I have a problem trying to calculate the integral of this function:
$\displaystyle ln(h/z) $
This function is part of a physics problem, where h is a constant that determines the height.
In the solutions, the integral is supposed to be $\displaystyle z ln(h/z) + z $

I know that the integral of ln(x) is x(ln(x)-1)
What I got from calculating this function with the formula is:
$\displaystyle (-z ln(z)+z)/h $
I don't understand how to get to the solution $\displaystyle z ln(h1/z) + z $

Hey jojojo.

Hint - Try using integration by parts and isolate the constant with log laws.

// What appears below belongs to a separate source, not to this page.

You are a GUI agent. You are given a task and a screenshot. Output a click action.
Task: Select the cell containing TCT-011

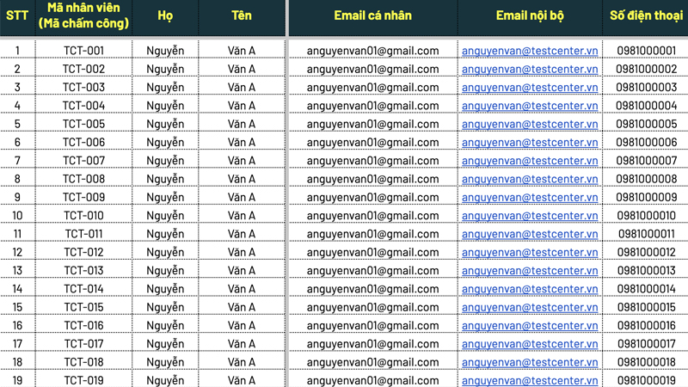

Hey chiro, thanks for the hint. I tried doing that and it keeps getting messier. I have $\displaystyle hln(z)^2/Z $.
If you could tell me exactly what the steps are it would be great

The simplest thing to do is to write $\displaystyle \int ln(h/z)dz= \int ln(h)- ln(z) dz= z ln(y)- \int ln(z)dz$.
(That's the "log law" chiro is referring to.)

That last integral is given in every Calculus text. Use integration by parts taking u= ln(z) and dv= dz.

I got it! Thank you so much it was so helpful